Work instruction.
From the line containing "Given: Click the" through the last line of the records below, output every line exactly as it appears, but leave out the pictures.

Data to process.

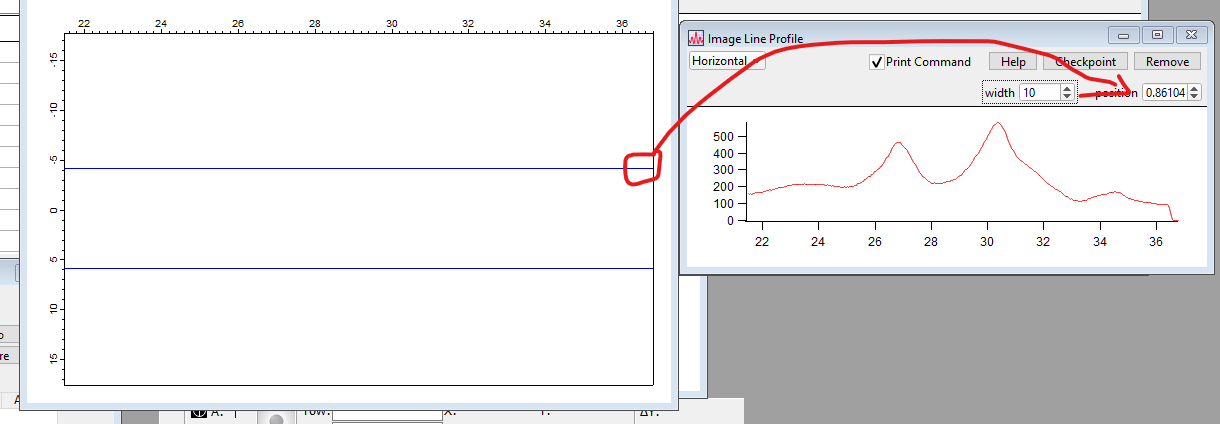
Task: Click the tallest peak in the profile plot
Action: pyautogui.click(x=997, y=124)
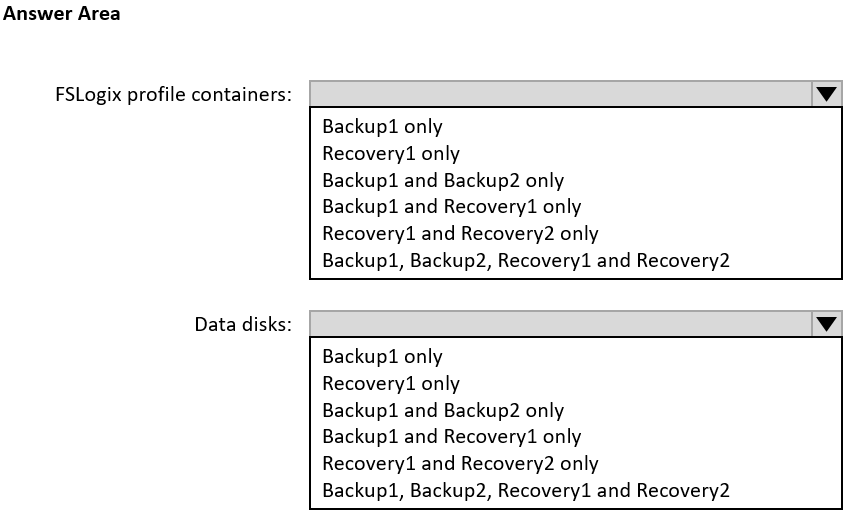Click the Answer Area heading
The height and width of the screenshot is (519, 852).
pos(62,15)
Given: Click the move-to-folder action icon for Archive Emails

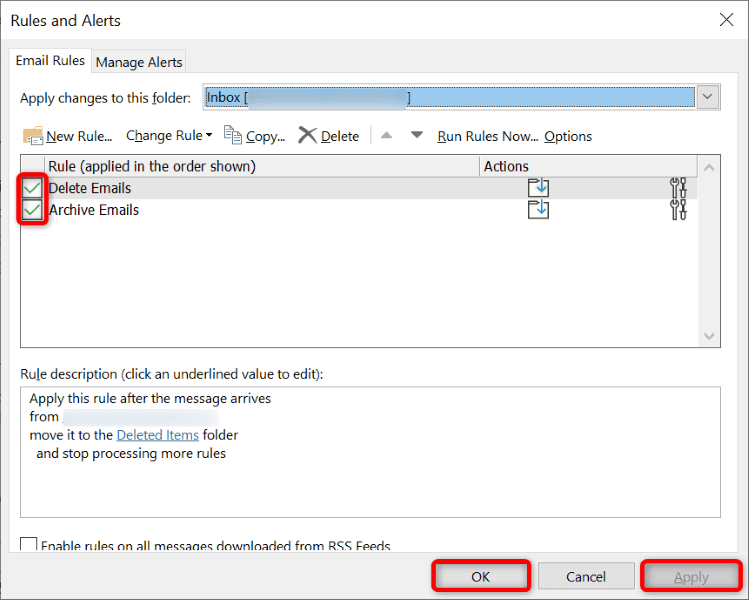Looking at the screenshot, I should pyautogui.click(x=538, y=209).
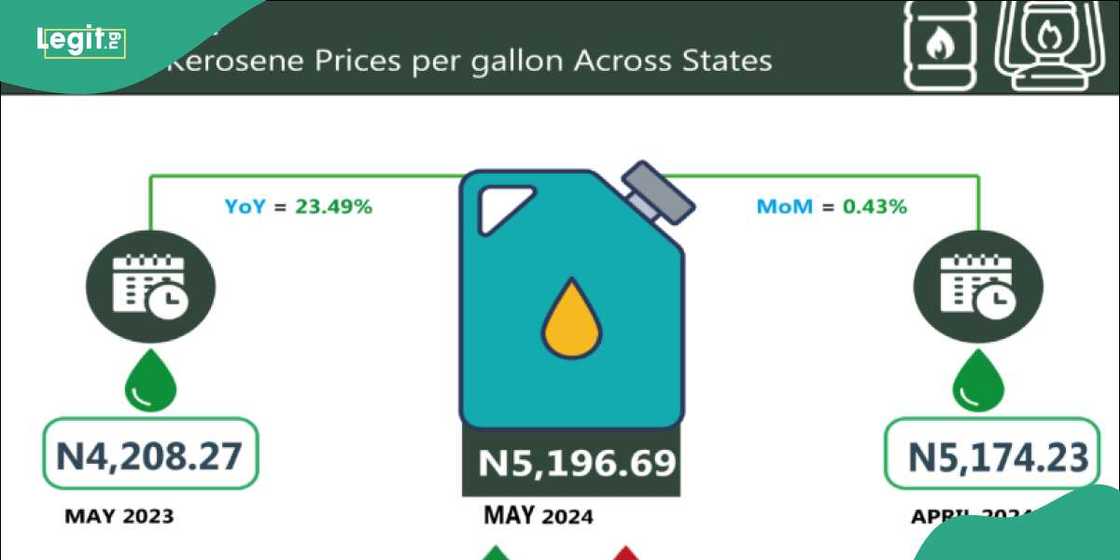Click the MAY 2023 date label
Screen dimensions: 1120x560
(119, 517)
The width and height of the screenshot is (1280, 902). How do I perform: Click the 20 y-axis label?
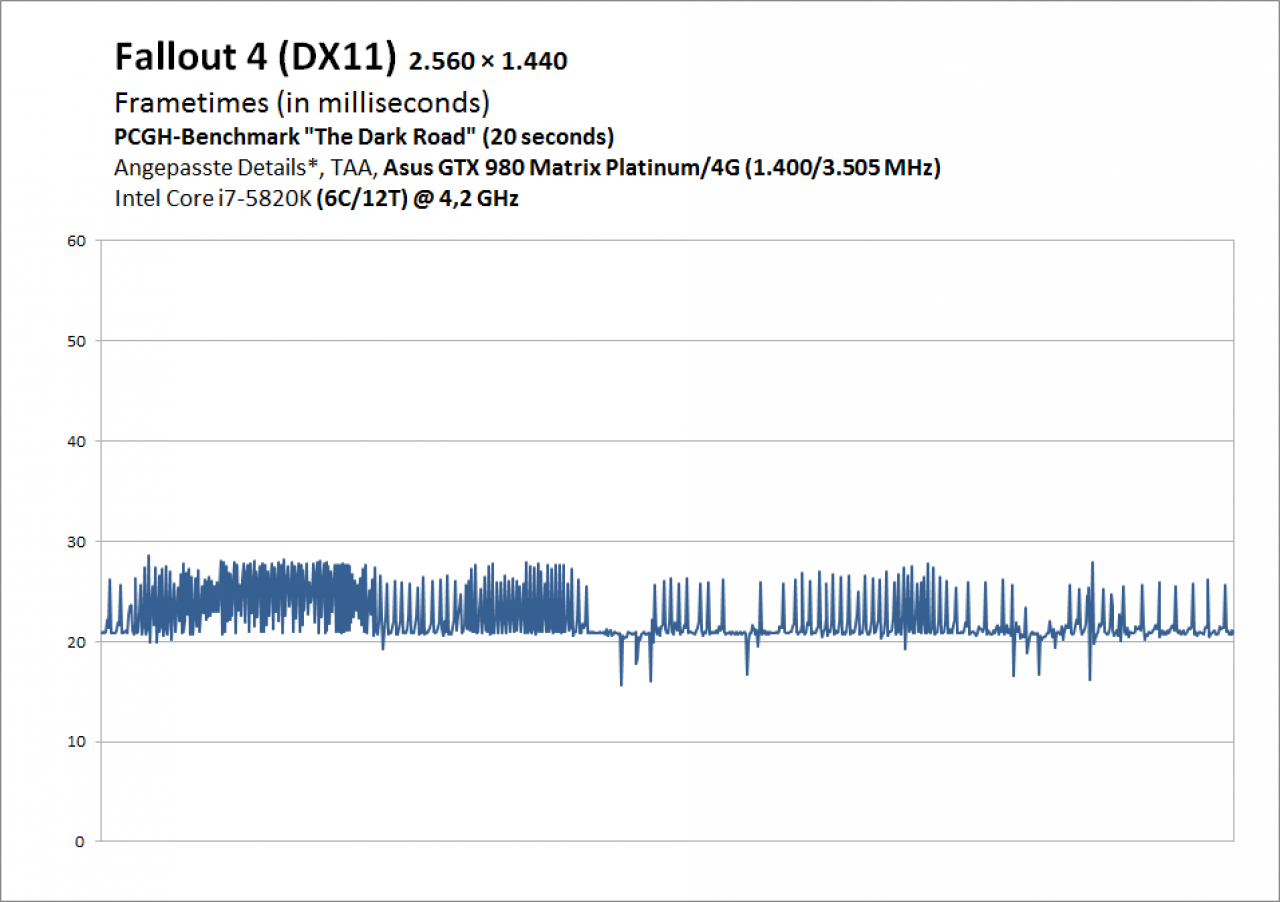(78, 641)
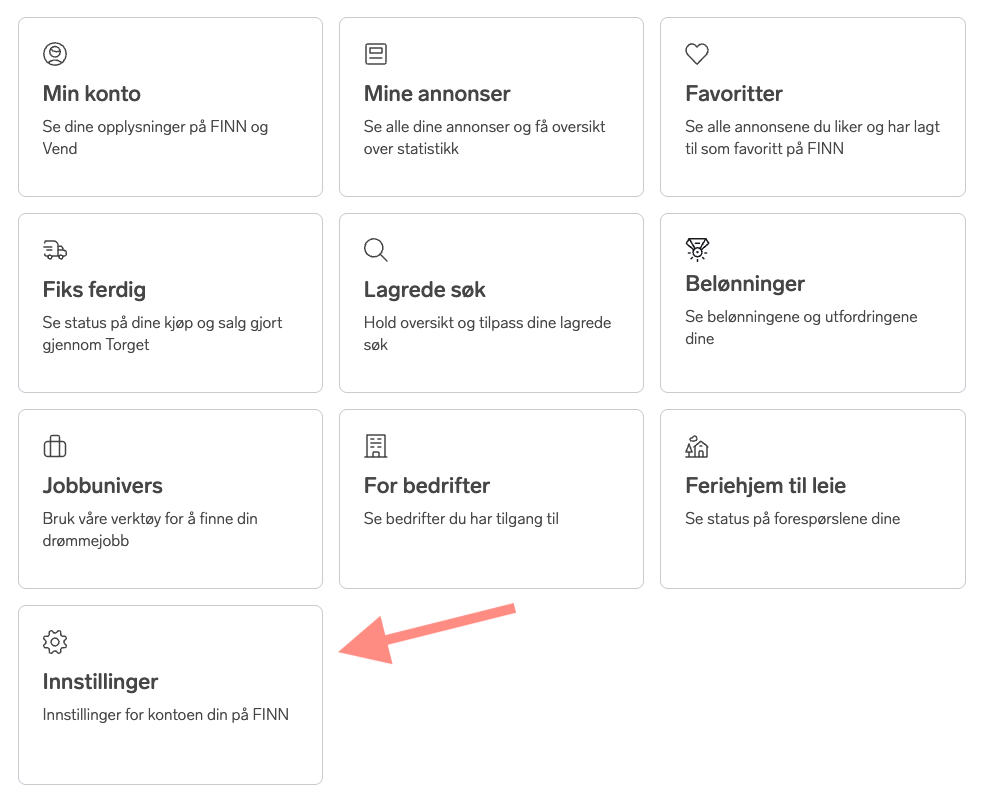Open the Innstillinger heading
This screenshot has height=797, width=982.
coord(100,682)
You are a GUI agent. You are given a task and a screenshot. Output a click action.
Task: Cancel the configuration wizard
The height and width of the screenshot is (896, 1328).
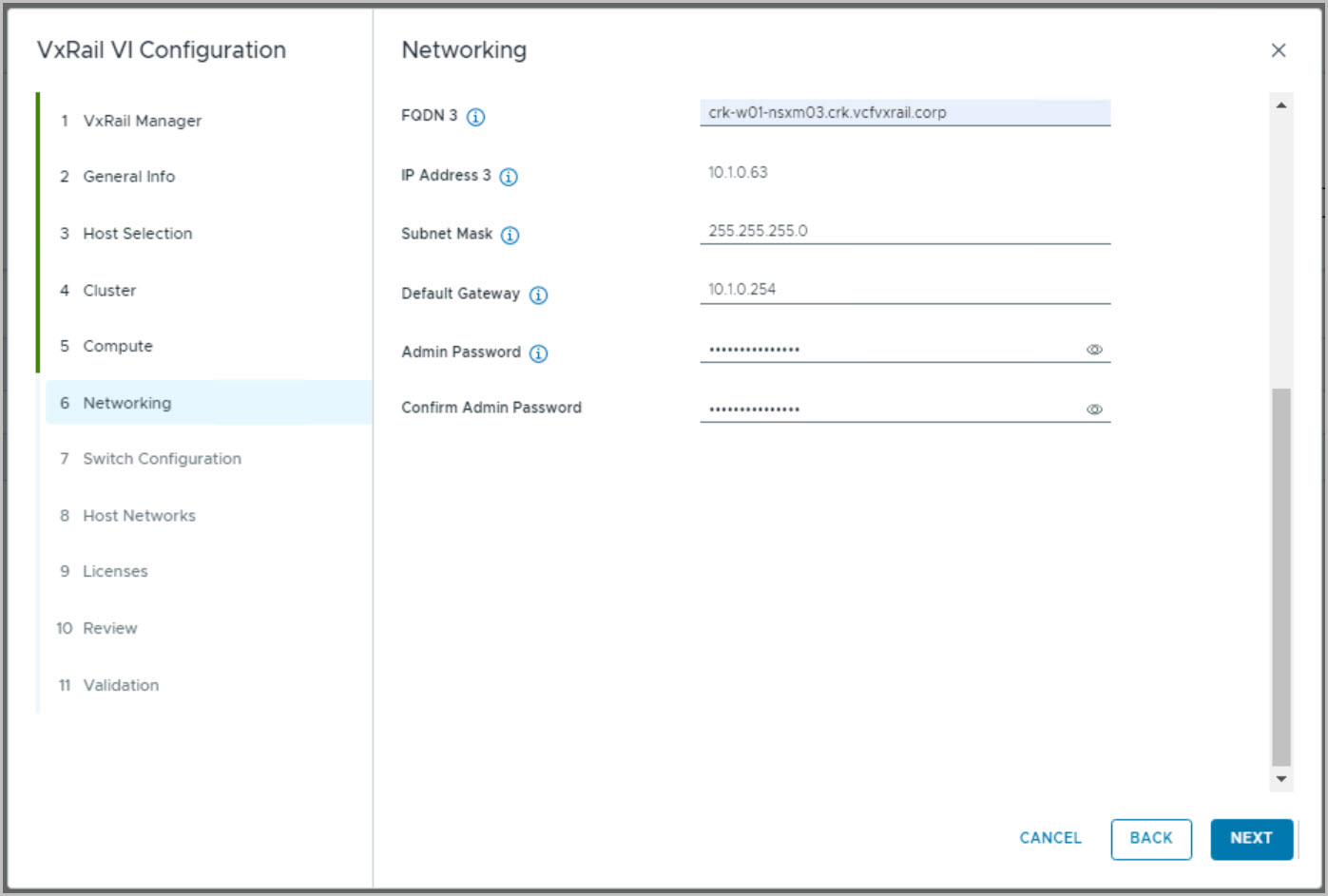click(x=1049, y=838)
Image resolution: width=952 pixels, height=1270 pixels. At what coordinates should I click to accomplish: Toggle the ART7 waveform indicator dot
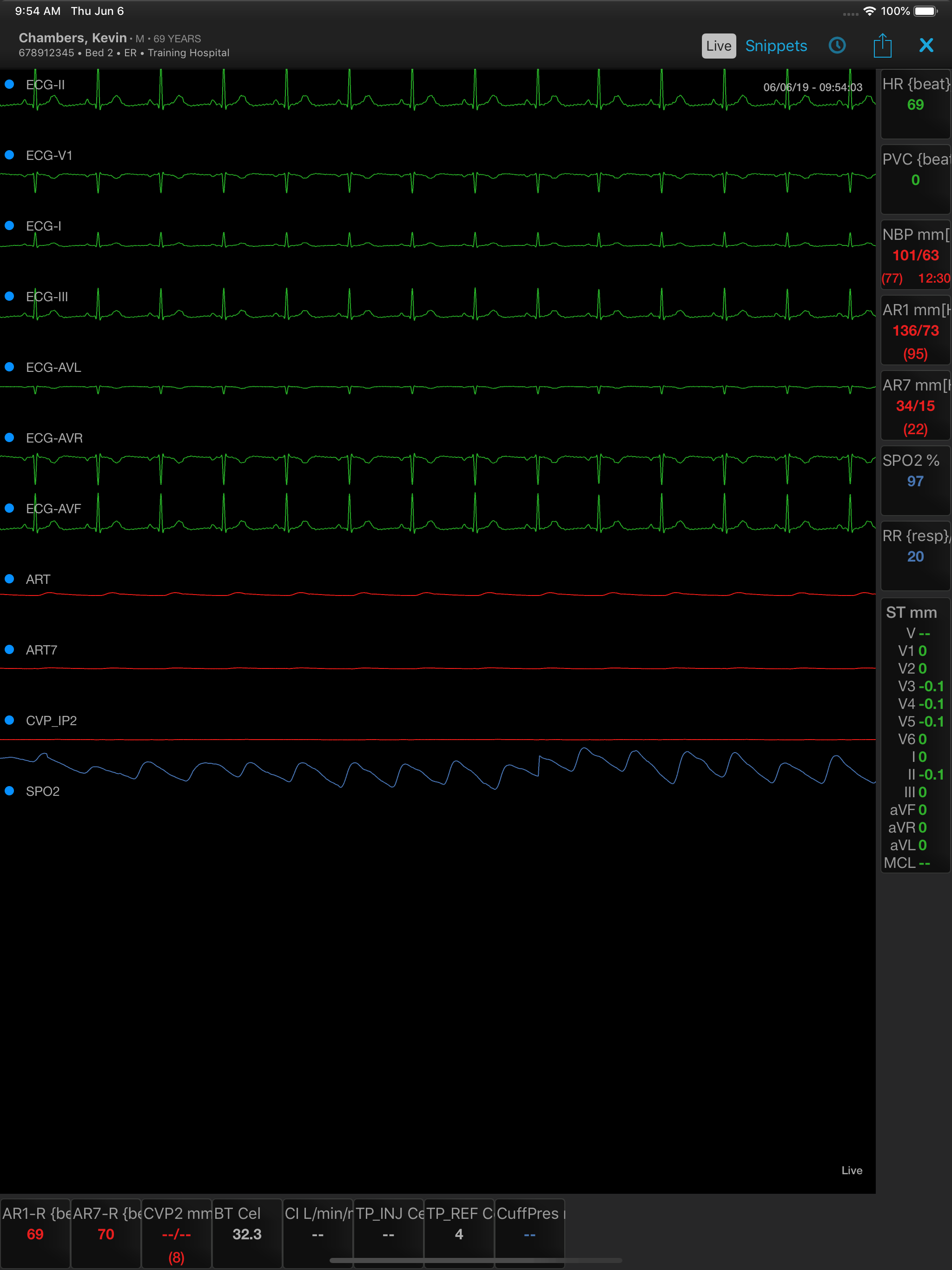9,649
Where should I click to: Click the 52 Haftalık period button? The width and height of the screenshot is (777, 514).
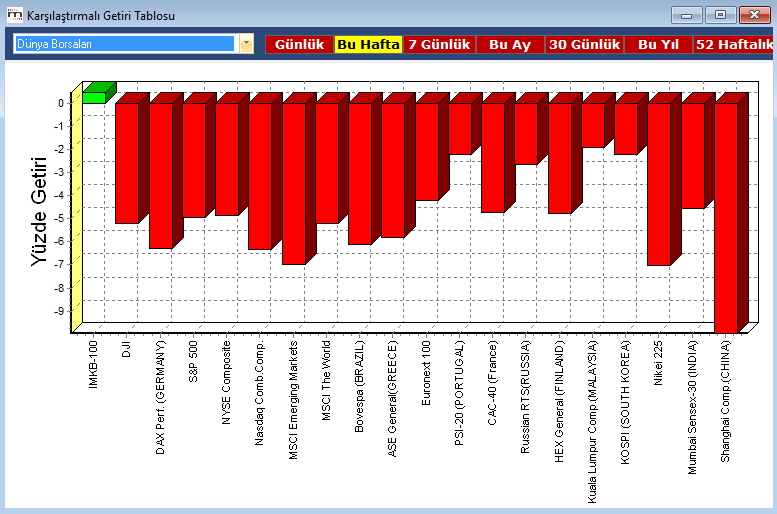735,45
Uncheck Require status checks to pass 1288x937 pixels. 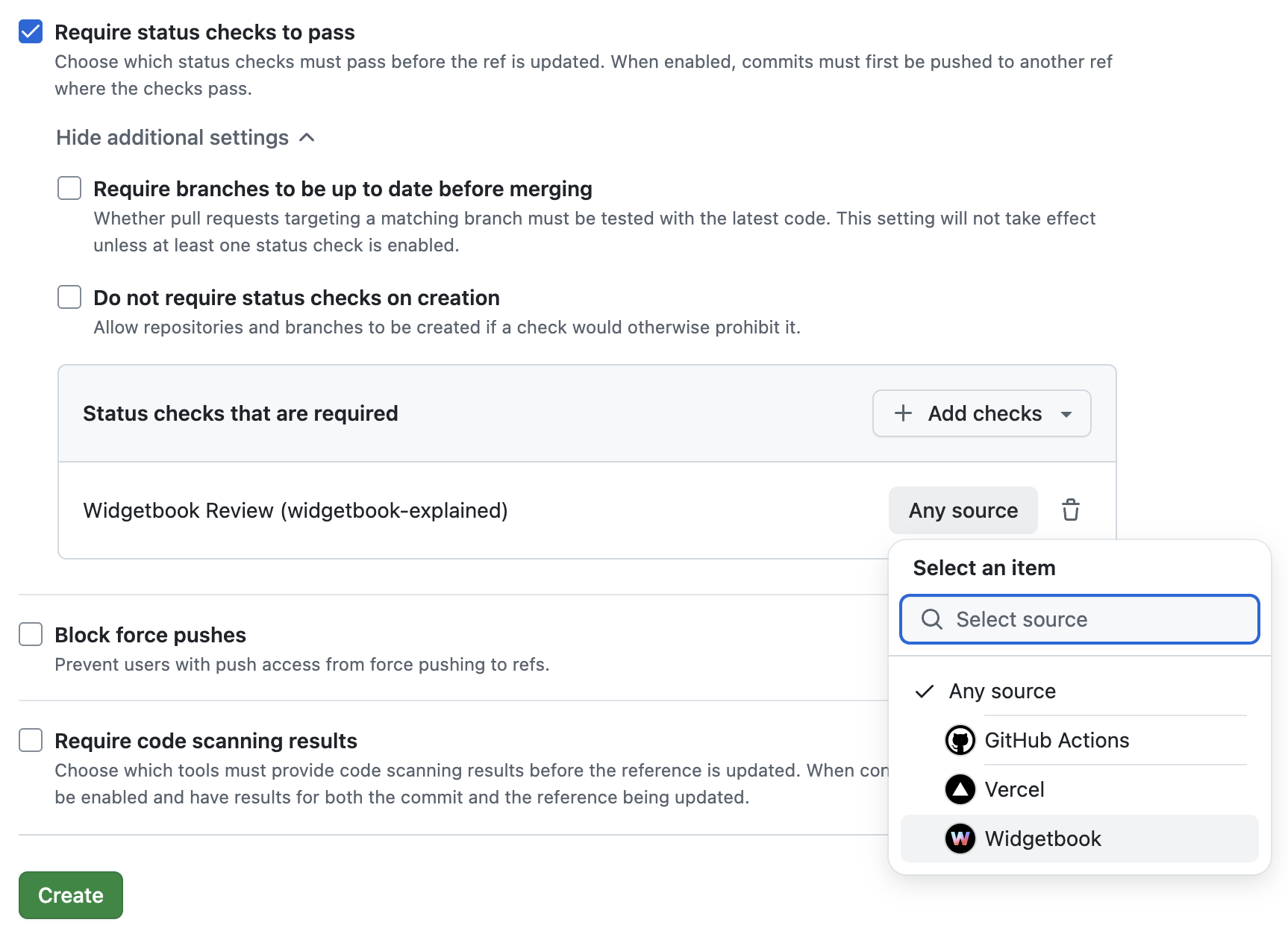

Answer box.
Given: Click the move-to-folder action icon for Archive Emails

Looking at the screenshot, I should pyautogui.click(x=538, y=209).
Click the MAY 2023 date label
Screen dimensions: 1120x560
(119, 517)
The width and height of the screenshot is (1280, 902). How do I perform: Click the 20 y-axis label?
(78, 641)
Open the Innstillinger heading
This screenshot has height=797, width=982.
coord(100,682)
You are a GUI agent. You are given a task and a screenshot. Output a click action.
Task: Cancel the configuration wizard
The height and width of the screenshot is (896, 1328).
click(x=1049, y=838)
Image resolution: width=952 pixels, height=1270 pixels. At what coordinates should I click to accomplish: Toggle the ART7 waveform indicator dot
9,649
Where should I click to: Click the 52 Haftalık period button? The width and height of the screenshot is (777, 514).
735,45
Uncheck Require status checks to pass 1288x937 pixels. 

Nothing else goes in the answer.